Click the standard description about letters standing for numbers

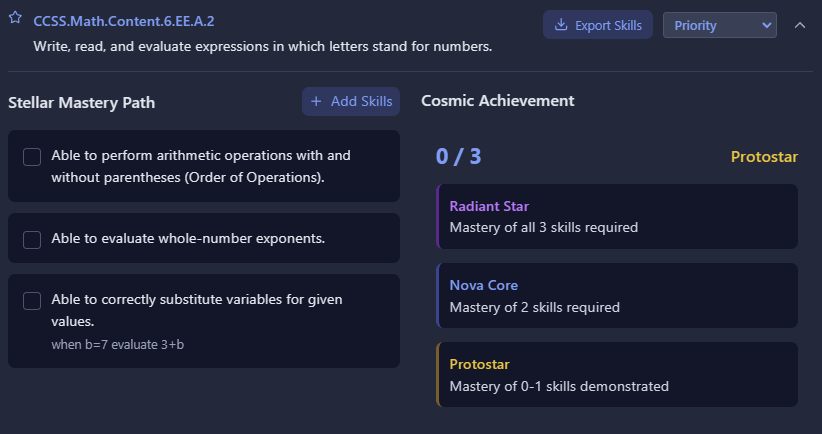pyautogui.click(x=262, y=46)
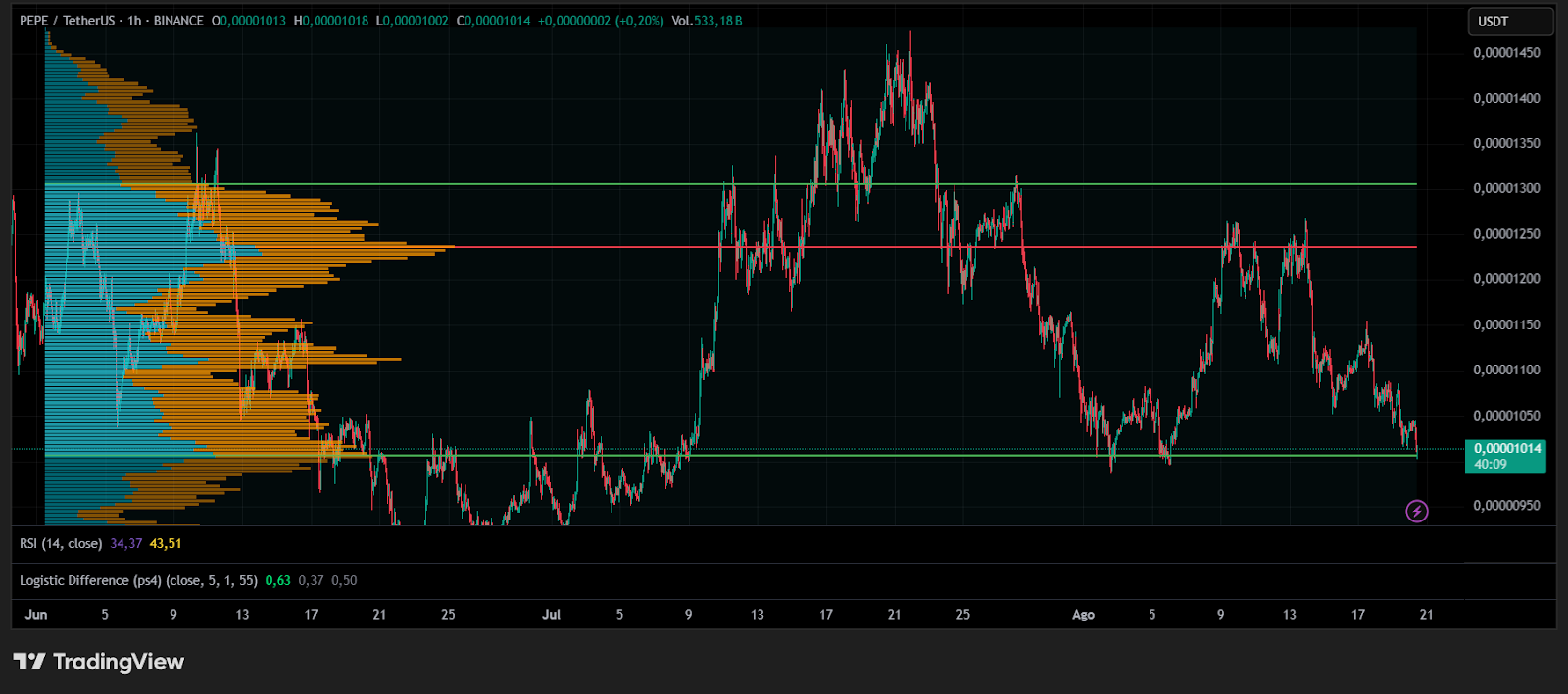
Task: Click the Jul label on time axis
Action: tap(552, 615)
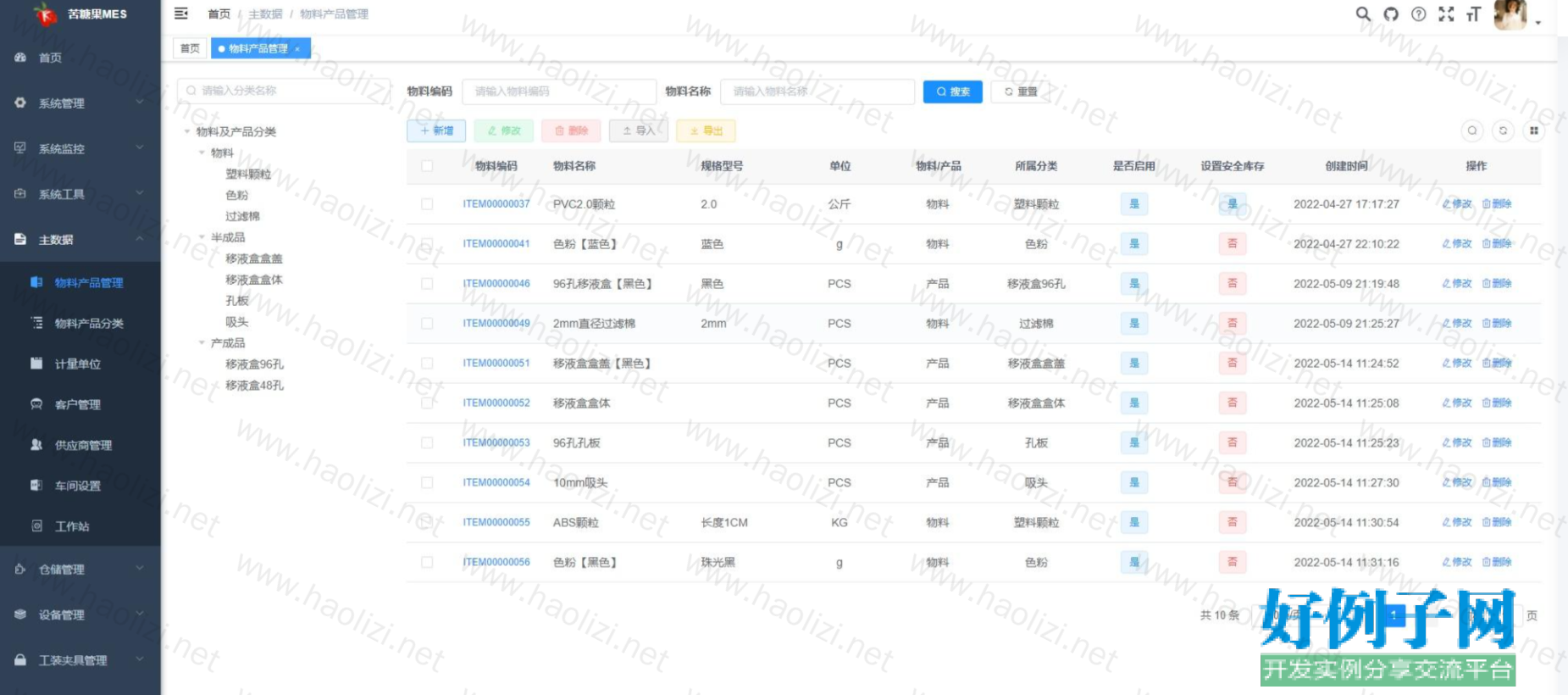
Task: Open the ITEM00000052 item code link
Action: [x=496, y=403]
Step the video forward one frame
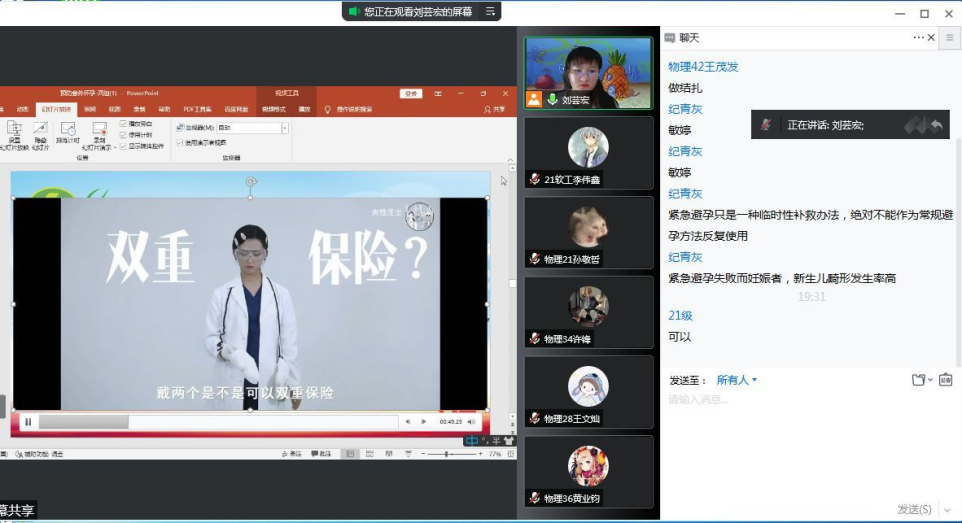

■ ■ ■

• **INSTRUCTIONS FOR THE TASK**
Extract every line of the data exactly; pictures stay out.

• **REPLY TO THE EXERCISE**
Click the standard description about letters standing for numbers

pyautogui.click(x=262, y=46)
Task: Click the Jul label on time axis
Action: tap(552, 615)
Task: Open the ITEM00000052 item code link
Action: [x=496, y=403]
Step the video forward one frame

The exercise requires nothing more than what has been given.